Google Ad Surge Helps Alphabet To Earn Record Profit

Higher-than-expected third-quarter ad sales were reported by Alphabet Inc, the parent company of Google, indicating that the company is overcoming new limitations on tracking mobile users and that online shopping remains as popular as ever as the holiday season approaches.

Google sells more internet ads than any other company, thanks to its search engine, YouTube video service, and relationships all over the Web. As the Covid-19 pandemic, last year forced people to spend more time indoors and hence online, there has been a large surge in demand for its services. And this new habit among customers still persists.  

During the third quarter, a growth of 41 per cent for Google’s advertising revenue at $53.1 billion was reported by the company.  Overall sales for Alphabet increased to $65.1 billion, exceeding the average expectation of $63.3 billion, according to analysts tracked by Refinitiv.

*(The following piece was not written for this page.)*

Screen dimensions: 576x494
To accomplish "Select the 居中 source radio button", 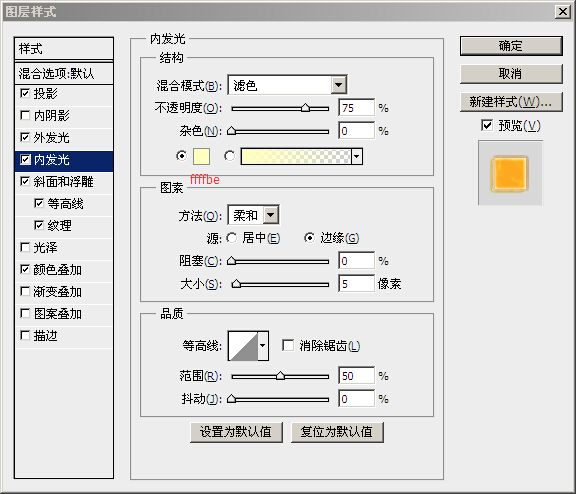I will [x=232, y=238].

“The consumer shift to digital is real and will continue even as we start seeing people return to stores,” said Philipp Schindler, Google’s chief business officer. “The underlying takeaway is that people want more choice, they want more information, more flexibility, and we don’t see this reversing.”

The company reported quarterly profit at $18.936 billion, or $27.99 per share, which was above market forecasts of $24.08 per share for the third quarter in a row.

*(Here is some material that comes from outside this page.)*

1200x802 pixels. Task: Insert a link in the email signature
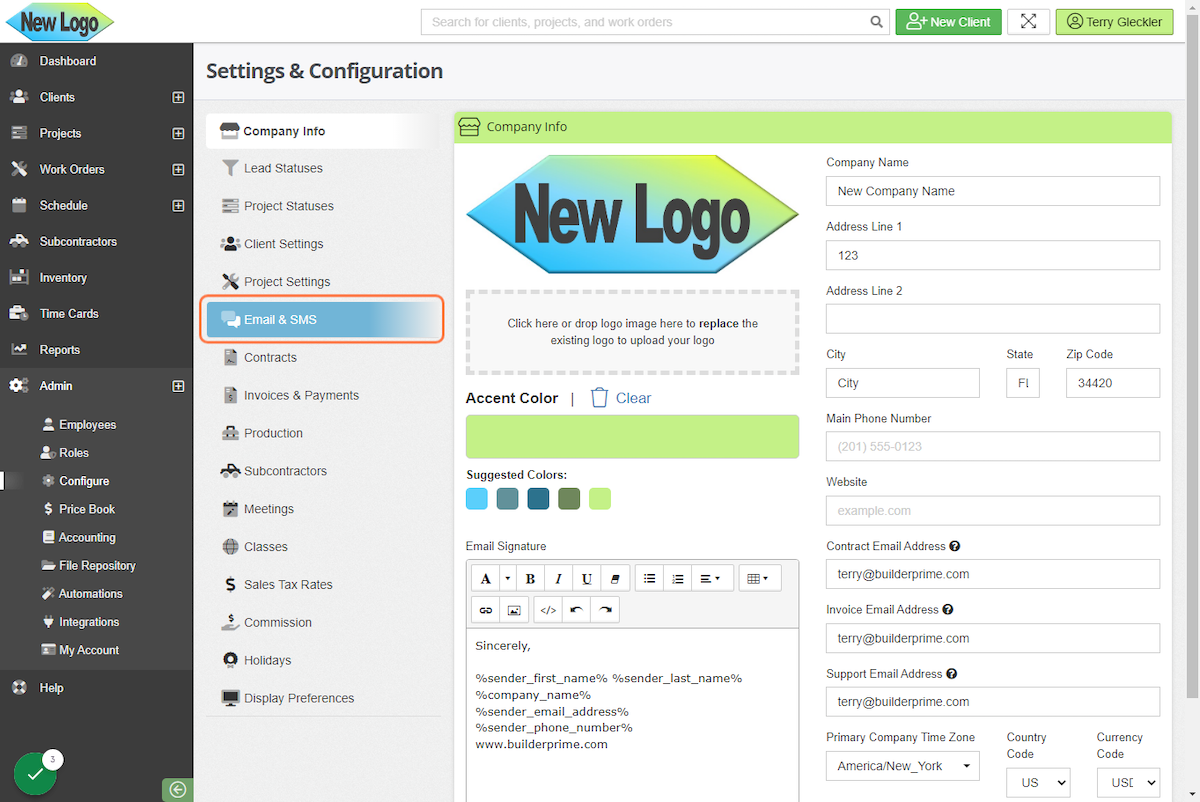pos(486,609)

Since accounting regulations require Alphabet to account for unrealized profits from its startup investments as income, there is wide fluctuation in the company’s profits.

Investors expected Google to face some sales hurdles.

Consumers are increasingly getting concerned about how Google and other tech companies like it profile them and then choose which ads to show them based on their surfing habits. In such a latest headwind for tech companies like Google, Apple Inc., whose iPhones account for half of all smartphones in the United States, granted its consumers greater control over whether or not they want to be tracked in the last few months. This alteration in privacy arrangement compelled online advertisers to rework the manner in which they spend advertisement money which reportedly hurt sales in the third quarter of Google rivals Snap Inc and Facebook Inc.

However, there was a “minimal impact” on YouTube ad sales because of the new rules of Apple, said Ruth Porat, Alphabet’s chief financial officer. And compared to its competitors, this act of Apple had lesser damage for Google, claimed analysts, since data on user interests is collected by its search engine which is valued by marketers and is unique in the tech and online advertising industry.

“They are almost completely immune to Apple’s changes,” said Collin Colburn, an analyst at tech consultancy Forrester.

During the quarter, advertisers slashed spending as they fought to increase staff and keep inventories stocked amid recruiting and supply-chain challenges brought on by the pandemic, causing other businesses to slow down. According to Schindler, supply-chain issues only impacted Google’s car ad revenue.

Google Cloud, which trails Amazon.com Inc and Microsoft Corp in the cloud services industry, raised sales by 45 per cent to $4.99 billion, slightly less than analysts’ expectations of $5.2 billion.

In the third quarter, Alphabet’s total costs grew by 26 per cent % to $44.1 billion, and the company’s headcount surpassed 150,000 employees.